If you look at some of the big players in recreational boards (skateboards, surf boards, snowboards, etc.) the vast majority are California based, but Doug Stevens and his business partner Leslie McCullough Casse are set to make their mark on the industry with their new East Coast business called AsheVillain.
The company, just gearing up for its launch party on September 14, creates bamboo and maple skateboards and long boards. That’s for starters. As they grow they plan to include all board sports into their line of products.
Based in Asheville, N.C. where it’s currently illegal to skateboard on sidewalks or streets, the pair named the company AsheVillain as a nod to the city as well as a play on the current state of skateboarding. “You sort of have to be a villain to skateboard here,” says Casse.
Their first line of boards will be of the naked variety—just the beauty of the wood with a single, small AsheVillain logo on one end. These special edition boards are 2-ply maple and 3-ply bamboo, a combination proven to give maximum strength and versatility.
“The Naked Series” offers four styles—a pintail, a “pool deck” board with uplifted tail, an “8.0 deck” classic skateboard, and a hybrid board.
In time, they’ll add designs and even have a plan to tap into the creativity of regional artists. “The artists will each design a board for us,” says Stevens. “We expect to have about 15 that will be displayed at galleries and then auctioned off. We’ll then run a line of the most popular designs.”
Proceeds from the auction as well as the upcoming launch party will benefit A.Skate Foundation, which gives autistic kids a chance to be part of the social world through skateboarding.

> Data for analysis
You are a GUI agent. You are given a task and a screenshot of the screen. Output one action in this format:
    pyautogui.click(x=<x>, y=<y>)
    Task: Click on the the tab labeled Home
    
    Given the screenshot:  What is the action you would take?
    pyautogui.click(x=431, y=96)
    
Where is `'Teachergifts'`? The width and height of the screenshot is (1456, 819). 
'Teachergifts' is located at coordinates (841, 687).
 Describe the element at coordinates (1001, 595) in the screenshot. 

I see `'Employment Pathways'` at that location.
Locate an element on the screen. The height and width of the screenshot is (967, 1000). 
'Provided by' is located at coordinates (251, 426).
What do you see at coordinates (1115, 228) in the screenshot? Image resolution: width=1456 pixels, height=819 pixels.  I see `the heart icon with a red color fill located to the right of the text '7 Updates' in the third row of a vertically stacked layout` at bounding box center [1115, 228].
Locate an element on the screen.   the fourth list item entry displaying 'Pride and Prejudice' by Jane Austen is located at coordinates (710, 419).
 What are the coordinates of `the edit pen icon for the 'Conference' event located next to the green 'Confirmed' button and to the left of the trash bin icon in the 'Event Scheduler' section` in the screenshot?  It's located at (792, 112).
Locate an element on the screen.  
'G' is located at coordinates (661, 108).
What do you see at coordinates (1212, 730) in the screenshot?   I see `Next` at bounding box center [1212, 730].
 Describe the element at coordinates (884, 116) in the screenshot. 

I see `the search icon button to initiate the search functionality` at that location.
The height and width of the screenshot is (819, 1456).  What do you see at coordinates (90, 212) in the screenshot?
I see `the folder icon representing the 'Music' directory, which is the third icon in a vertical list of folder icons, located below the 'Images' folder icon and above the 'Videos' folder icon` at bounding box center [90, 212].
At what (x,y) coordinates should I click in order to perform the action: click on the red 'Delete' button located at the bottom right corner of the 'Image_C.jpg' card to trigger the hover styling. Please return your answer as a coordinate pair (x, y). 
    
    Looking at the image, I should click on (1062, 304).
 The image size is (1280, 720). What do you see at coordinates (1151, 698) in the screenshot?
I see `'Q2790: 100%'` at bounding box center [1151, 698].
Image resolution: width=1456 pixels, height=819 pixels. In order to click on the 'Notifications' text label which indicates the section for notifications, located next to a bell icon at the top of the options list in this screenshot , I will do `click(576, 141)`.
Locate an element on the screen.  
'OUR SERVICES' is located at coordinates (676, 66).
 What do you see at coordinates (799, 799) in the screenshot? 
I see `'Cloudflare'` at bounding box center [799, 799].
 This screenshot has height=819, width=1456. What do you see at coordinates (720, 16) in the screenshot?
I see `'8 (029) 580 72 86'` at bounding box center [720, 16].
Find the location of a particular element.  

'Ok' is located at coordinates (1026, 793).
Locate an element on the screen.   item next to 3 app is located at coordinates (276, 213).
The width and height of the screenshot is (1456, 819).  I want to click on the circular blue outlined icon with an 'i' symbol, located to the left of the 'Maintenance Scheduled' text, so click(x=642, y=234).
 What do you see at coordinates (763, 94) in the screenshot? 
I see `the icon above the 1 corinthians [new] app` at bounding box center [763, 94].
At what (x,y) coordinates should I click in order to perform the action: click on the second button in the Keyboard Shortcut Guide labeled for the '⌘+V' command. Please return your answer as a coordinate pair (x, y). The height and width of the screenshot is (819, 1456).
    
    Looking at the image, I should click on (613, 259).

> The task
Does each statement below agree with the article about AsheVillain? For each, answer yes or no and quote the article's deciding words.
1. The company's first boards carry no logo at all.
2. The Naked Series comes in four styles.
3. Money from the artist board auction will go to A.Skate Foundation.
Rely only on the article about AsheVillain, not on the lines.

> Reply
1. No: "with a single, small AsheVillain logo on one end"
2. Yes: "“The Naked Series” offers four styles"
3. Yes: "Proceeds from the auction as well as the upcoming launch party will benefit A.Skate Foundation"